» **Goal**
Can you quote the following data word for word, from the first line to the last?

..........

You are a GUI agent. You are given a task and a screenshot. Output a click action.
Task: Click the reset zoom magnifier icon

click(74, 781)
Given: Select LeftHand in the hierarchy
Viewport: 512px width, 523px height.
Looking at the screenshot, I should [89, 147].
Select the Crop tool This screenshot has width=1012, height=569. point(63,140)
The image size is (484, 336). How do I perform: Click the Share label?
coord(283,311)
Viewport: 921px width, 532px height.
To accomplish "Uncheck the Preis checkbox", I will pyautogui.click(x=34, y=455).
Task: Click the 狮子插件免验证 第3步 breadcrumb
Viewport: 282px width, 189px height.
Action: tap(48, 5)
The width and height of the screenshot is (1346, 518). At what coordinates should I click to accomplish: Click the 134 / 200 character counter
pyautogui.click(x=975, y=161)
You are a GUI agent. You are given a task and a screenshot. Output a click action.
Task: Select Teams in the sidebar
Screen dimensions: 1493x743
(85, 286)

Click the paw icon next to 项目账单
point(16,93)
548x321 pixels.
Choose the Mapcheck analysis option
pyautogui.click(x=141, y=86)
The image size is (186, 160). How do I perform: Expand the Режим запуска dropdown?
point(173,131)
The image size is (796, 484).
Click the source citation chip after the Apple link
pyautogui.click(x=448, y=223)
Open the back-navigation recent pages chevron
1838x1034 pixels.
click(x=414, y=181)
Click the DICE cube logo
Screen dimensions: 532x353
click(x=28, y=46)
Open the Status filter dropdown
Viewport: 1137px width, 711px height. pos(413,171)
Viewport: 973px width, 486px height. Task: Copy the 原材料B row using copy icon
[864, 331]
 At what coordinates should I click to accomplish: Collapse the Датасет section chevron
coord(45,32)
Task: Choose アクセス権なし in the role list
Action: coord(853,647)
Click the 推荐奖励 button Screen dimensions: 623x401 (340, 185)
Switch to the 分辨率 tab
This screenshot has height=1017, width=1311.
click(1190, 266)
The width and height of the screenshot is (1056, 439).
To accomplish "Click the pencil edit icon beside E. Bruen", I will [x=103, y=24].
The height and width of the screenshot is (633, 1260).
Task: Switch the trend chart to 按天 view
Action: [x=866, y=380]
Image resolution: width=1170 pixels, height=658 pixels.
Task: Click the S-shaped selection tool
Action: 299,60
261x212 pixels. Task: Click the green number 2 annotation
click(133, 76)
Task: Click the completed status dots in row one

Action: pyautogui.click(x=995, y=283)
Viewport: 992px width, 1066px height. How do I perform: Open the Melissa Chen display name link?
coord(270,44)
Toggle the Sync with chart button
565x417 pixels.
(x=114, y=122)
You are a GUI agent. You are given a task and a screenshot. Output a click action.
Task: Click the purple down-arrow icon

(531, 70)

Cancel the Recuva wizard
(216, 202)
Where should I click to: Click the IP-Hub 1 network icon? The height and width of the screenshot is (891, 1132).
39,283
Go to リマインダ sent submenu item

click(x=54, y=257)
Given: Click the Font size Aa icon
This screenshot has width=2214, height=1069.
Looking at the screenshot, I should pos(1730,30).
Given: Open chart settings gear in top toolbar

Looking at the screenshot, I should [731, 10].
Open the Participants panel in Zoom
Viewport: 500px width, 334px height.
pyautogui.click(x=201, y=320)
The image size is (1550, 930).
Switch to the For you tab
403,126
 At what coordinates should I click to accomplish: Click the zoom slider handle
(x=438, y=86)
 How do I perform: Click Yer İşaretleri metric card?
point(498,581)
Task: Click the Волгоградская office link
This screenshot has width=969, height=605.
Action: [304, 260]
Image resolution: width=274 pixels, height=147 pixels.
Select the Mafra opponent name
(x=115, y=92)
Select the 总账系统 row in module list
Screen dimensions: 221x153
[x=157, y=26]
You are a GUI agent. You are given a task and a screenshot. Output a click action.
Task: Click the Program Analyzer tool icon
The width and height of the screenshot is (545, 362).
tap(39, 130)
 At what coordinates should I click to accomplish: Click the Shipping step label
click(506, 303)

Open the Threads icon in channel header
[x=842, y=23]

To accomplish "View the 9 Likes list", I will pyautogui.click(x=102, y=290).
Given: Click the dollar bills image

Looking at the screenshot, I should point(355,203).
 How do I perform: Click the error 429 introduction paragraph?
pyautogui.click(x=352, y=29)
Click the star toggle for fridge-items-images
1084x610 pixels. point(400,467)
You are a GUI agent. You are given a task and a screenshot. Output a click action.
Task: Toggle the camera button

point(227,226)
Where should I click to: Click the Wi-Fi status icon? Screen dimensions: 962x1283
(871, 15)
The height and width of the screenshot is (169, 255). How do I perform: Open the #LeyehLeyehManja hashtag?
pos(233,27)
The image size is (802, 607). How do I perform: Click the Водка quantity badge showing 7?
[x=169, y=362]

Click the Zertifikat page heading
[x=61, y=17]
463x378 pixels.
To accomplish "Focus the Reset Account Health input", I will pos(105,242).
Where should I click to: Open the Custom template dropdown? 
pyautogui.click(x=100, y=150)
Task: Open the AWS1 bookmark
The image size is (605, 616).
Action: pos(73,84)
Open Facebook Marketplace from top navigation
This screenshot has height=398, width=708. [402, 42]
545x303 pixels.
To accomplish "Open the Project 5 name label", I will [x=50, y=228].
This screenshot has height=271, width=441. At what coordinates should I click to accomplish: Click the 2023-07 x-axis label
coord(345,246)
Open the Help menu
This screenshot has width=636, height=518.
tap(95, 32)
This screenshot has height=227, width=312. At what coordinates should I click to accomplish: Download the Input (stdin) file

..........

» **Response**
You are a GUI agent. You are given a task and a screenshot. Output a click action.
Task: Click the reset zoom magnifier icon

click(74, 781)
Given: Select LeftHand in the hierarchy
Viewport: 512px width, 523px height.
Looking at the screenshot, I should [89, 147].
Select the Crop tool This screenshot has width=1012, height=569. point(63,140)
The image size is (484, 336). How do I perform: Click the Share label?
coord(283,311)
Viewport: 921px width, 532px height.
To accomplish "Uncheck the Preis checkbox", I will pyautogui.click(x=34, y=455).
Task: Click the 狮子插件免验证 第3步 breadcrumb
Viewport: 282px width, 189px height.
Action: tap(48, 5)
The width and height of the screenshot is (1346, 518). At what coordinates should I click to accomplish: Click the 134 / 200 character counter
pyautogui.click(x=975, y=161)
You are a GUI agent. You are given a task and a screenshot. Output a click action.
Task: Select Teams in the sidebar
Screen dimensions: 1493x743
(85, 286)

Click the paw icon next to 项目账单
point(16,93)
548x321 pixels.
Choose the Mapcheck analysis option
pyautogui.click(x=141, y=86)
The image size is (186, 160). How do I perform: Expand the Режим запуска dropdown?
point(173,131)
The image size is (796, 484).
Click the source citation chip after the Apple link
pyautogui.click(x=448, y=223)
Open the back-navigation recent pages chevron
1838x1034 pixels.
click(x=414, y=181)
Click the DICE cube logo
Screen dimensions: 532x353
click(x=28, y=46)
Open the Status filter dropdown
Viewport: 1137px width, 711px height. pos(413,171)
Viewport: 973px width, 486px height. Task: Copy the 原材料B row using copy icon
[864, 331]
 At what coordinates should I click to accomplish: Collapse the Датасет section chevron
coord(45,32)
Task: Choose アクセス権なし in the role list
Action: coord(853,647)
Click the 推荐奖励 button Screen dimensions: 623x401 (340, 185)
Switch to the 分辨率 tab
This screenshot has height=1017, width=1311.
click(1190, 266)
The width and height of the screenshot is (1056, 439).
To accomplish "Click the pencil edit icon beside E. Bruen", I will [x=103, y=24].
The height and width of the screenshot is (633, 1260).
Task: Switch the trend chart to 按天 view
Action: [x=866, y=380]
Image resolution: width=1170 pixels, height=658 pixels.
Task: Click the S-shaped selection tool
Action: 299,60
261x212 pixels. Task: Click the green number 2 annotation
click(133, 76)
Task: Click the completed status dots in row one

Action: pyautogui.click(x=995, y=283)
Viewport: 992px width, 1066px height. How do I perform: Open the Melissa Chen display name link?
coord(270,44)
Toggle the Sync with chart button
565x417 pixels.
(x=114, y=122)
You are a GUI agent. You are given a task and a screenshot. Output a click action.
Task: Click the purple down-arrow icon

(531, 70)

Cancel the Recuva wizard
(216, 202)
Where should I click to: Click the IP-Hub 1 network icon? The height and width of the screenshot is (891, 1132).
39,283
Go to リマインダ sent submenu item

click(x=54, y=257)
Given: Click the Font size Aa icon
This screenshot has width=2214, height=1069.
Looking at the screenshot, I should pos(1730,30).
Given: Open chart settings gear in top toolbar

Looking at the screenshot, I should [731, 10].
Open the Participants panel in Zoom
Viewport: 500px width, 334px height.
pyautogui.click(x=201, y=320)
The image size is (1550, 930).
Switch to the For you tab
403,126
 At what coordinates should I click to accomplish: Click the zoom slider handle
(x=438, y=86)
 How do I perform: Click Yer İşaretleri metric card?
point(498,581)
Task: Click the Волгоградская office link
This screenshot has width=969, height=605.
Action: [304, 260]
Image resolution: width=274 pixels, height=147 pixels.
Select the Mafra opponent name
(x=115, y=92)
Select the 总账系统 row in module list
Screen dimensions: 221x153
[x=157, y=26]
You are a GUI agent. You are given a task and a screenshot. Output a click action.
Task: Click the Program Analyzer tool icon
The width and height of the screenshot is (545, 362).
tap(39, 130)
 At what coordinates should I click to accomplish: Click the Shipping step label
click(506, 303)

Open the Threads icon in channel header
[x=842, y=23]

To accomplish "View the 9 Likes list", I will pyautogui.click(x=102, y=290).
Given: Click the dollar bills image

Looking at the screenshot, I should point(355,203).
 How do I perform: Click the error 429 introduction paragraph?
pyautogui.click(x=352, y=29)
Click the star toggle for fridge-items-images
1084x610 pixels. point(400,467)
You are a GUI agent. You are given a task and a screenshot. Output a click action.
Task: Toggle the camera button

point(227,226)
Where should I click to: Click the Wi-Fi status icon? Screen dimensions: 962x1283
(871, 15)
The height and width of the screenshot is (169, 255). How do I perform: Open the #LeyehLeyehManja hashtag?
pos(233,27)
The image size is (802, 607). How do I perform: Click the Водка quantity badge showing 7?
[x=169, y=362]

Click the Zertifikat page heading
[x=61, y=17]
463x378 pixels.
To accomplish "Focus the Reset Account Health input", I will pos(105,242).
Where should I click to: Open the Custom template dropdown? 
pyautogui.click(x=100, y=150)
Task: Open the AWS1 bookmark
The image size is (605, 616).
Action: pos(73,84)
Open Facebook Marketplace from top navigation
This screenshot has height=398, width=708. [402, 42]
545x303 pixels.
To accomplish "Open the Project 5 name label", I will [x=50, y=228].
This screenshot has height=271, width=441. At what coordinates should I click to accomplish: Click the 2023-07 x-axis label
coord(345,246)
Open the Help menu
This screenshot has width=636, height=518.
tap(95, 32)
This screenshot has height=227, width=312. At what coordinates should I click to accomplish: Download the Input (stdin) file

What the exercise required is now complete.